V SUNDAY OF LENT
THE NEW COVENANT
By our Pastor, Fr. Carmelo Jiménez
We are already in the fifth Sunday of Lent and next Sunday we begin Holy Week. Looking back at the third Sunday of Lent, the triple Covenant appeared between God and his people: with Noah, with Abraham and with Moses. It is the prophet Jeremiah who gives us a new point in the history of salvation: “The days are coming, says the LORD, when I will make a new covenant with the house of Israel and the house of Judah.” (Jer. 31:31)
This is the context of all of the readings for this Sunday: THE NEW COVENANT. This new Covenant will bring us to the hope of salvation for us sinners, as it is expressed in the letter to the Hebrews: “Son though he was, he learned obedience from what he suffered; and when he was made perfect, he became the source of eternal salvation for all who obey him.” (Heb. 5:8-9) It is as if an old covenant is being renewed by the promise of a covenant that will be signed not with the blood of animals, but rather with the Immaculate Lamb who takes away the sins of the world: Jesus Christ. This is the New Covenant that was foretold, the one that Christ comes to seal with his redeeming blood.

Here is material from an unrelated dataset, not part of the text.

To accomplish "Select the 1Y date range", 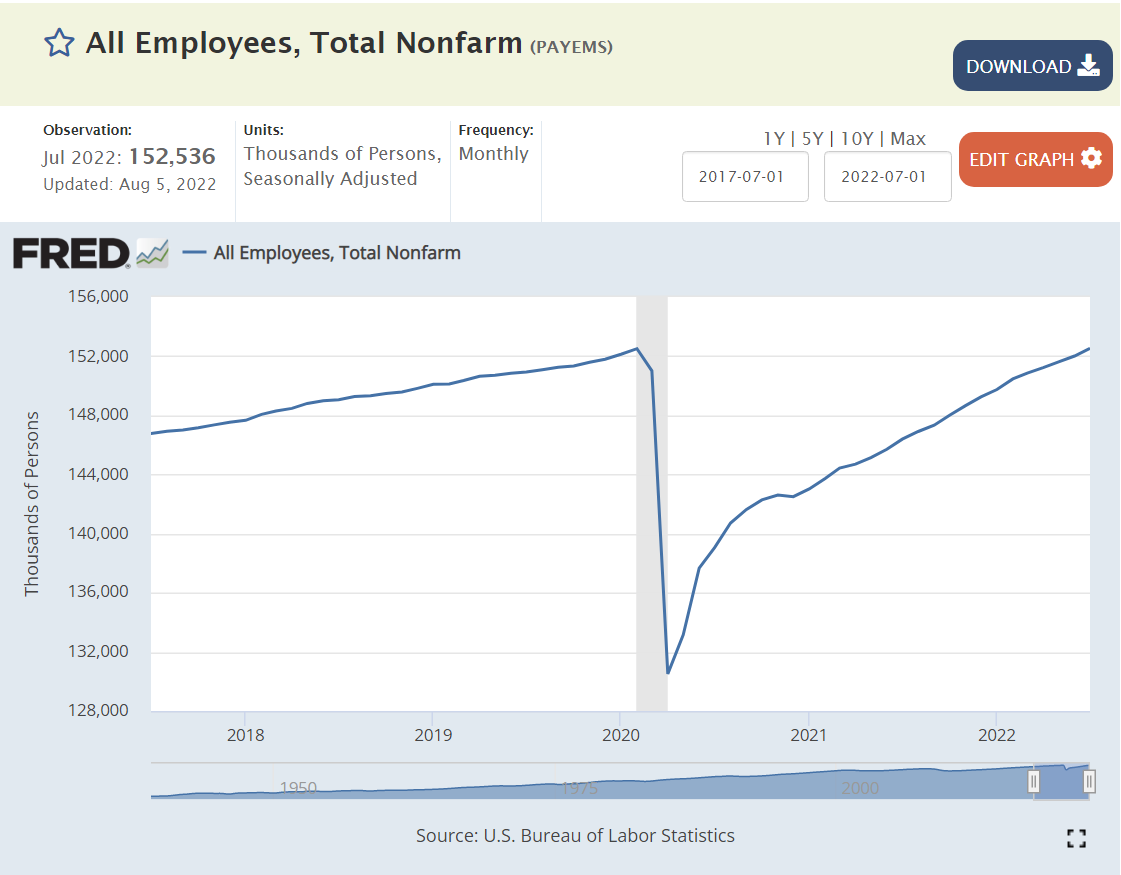I will click(x=773, y=139).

But we should not remain only as spectators of a people who lived centuries ago. It would seem as though the people of Israel: Abraham, Moses, celebrating the covenant with God, have stayed on the far horizon of history. The great invitation is to see ourselves as making history. Today we are the people that have inherited the promises of Abraham, the commitments of Moses, the renewals of the prophets.
May we approach Holy Week, not with memories of history, but rather with a commitment in the present, feeling that I, with my name, just as I am – with all my sins and misery, with all my hopes and dreams, with all my projects and failures, with all my pain and joy – me, my family, my people, here where I live, not where I came from; in this concrete moment in history is where we will celebrate the covenant with God.
Christ becomes salvation for everyone who obeys him, which is why in the consecration of the wine we say: “The Blood of the new and eternal covenant, which will be poured out for you and for many, for the forgiveness of sins.” And so we put all our hope in Christ since he was subjected to death and from death he passed to life. The gospel affirms: “Amen, amen, I say to you, unless a grain of wheat falls to the ground and dies, it remains just a grain of wheat; but if it dies, it produces much fruit.” (Jn. 12:24) Therefore, a resurrected Christ without having gone through death would not have the value it has now. A passion and death without the resurrection would have been a decisive failure. The NEW COVENANT is fulfilled with the Paschal Mystery, in which we should live our faith and our hope.
Looking ahead to Holy Week next week, may we live this last week of Lent intensely, with great joy and well prepared, to live the Paschal mystery. May God grant us more grace, faith and love, knowing that we die to sin with Christ and that we will be raised up like Him to eternal life. Amen.